Data for the task »
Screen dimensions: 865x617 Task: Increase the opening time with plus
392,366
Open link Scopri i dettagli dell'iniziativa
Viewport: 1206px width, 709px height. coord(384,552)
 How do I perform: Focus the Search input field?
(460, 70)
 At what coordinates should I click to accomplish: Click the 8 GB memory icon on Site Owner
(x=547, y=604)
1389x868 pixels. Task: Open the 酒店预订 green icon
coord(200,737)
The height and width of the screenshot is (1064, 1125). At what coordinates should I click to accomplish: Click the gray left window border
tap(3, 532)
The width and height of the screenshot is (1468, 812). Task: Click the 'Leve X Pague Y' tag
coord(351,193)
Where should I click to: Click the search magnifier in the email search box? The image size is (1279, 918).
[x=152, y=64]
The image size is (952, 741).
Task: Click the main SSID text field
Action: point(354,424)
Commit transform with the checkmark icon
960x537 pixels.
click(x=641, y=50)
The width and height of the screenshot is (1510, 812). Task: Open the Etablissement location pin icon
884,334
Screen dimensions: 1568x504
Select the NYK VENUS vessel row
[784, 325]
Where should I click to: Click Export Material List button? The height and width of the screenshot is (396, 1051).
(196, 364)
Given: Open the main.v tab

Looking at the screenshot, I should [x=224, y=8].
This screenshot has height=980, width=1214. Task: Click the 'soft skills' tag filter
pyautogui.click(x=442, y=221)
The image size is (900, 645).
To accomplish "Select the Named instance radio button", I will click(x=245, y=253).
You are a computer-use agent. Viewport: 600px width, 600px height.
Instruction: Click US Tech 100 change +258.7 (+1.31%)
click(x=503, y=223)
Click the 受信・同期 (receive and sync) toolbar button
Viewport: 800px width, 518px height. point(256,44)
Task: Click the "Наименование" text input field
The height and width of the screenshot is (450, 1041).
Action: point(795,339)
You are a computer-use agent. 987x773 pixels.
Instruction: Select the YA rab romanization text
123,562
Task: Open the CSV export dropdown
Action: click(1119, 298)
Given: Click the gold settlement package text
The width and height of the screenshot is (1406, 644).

Exercise requirements »
Once you reach the line that contains "You are a computer-use agent. Viewport: 600px", print it and every line after it exactly as written, stopping at the last line of the records and adding nothing.

Result »
You are a computer-use agent. Viewport: 600px width, 600px height.
Instruction: Click US Tech 100 change +258.7 (+1.31%)
click(x=503, y=223)
Click the 受信・同期 (receive and sync) toolbar button
Viewport: 800px width, 518px height. point(256,44)
Task: Click the "Наименование" text input field
The height and width of the screenshot is (450, 1041).
Action: point(795,339)
You are a computer-use agent. 987x773 pixels.
Instruction: Select the YA rab romanization text
123,562
Task: Open the CSV export dropdown
Action: click(1119, 298)
Given: Click the gold settlement package text
The width and height of the screenshot is (1406, 644).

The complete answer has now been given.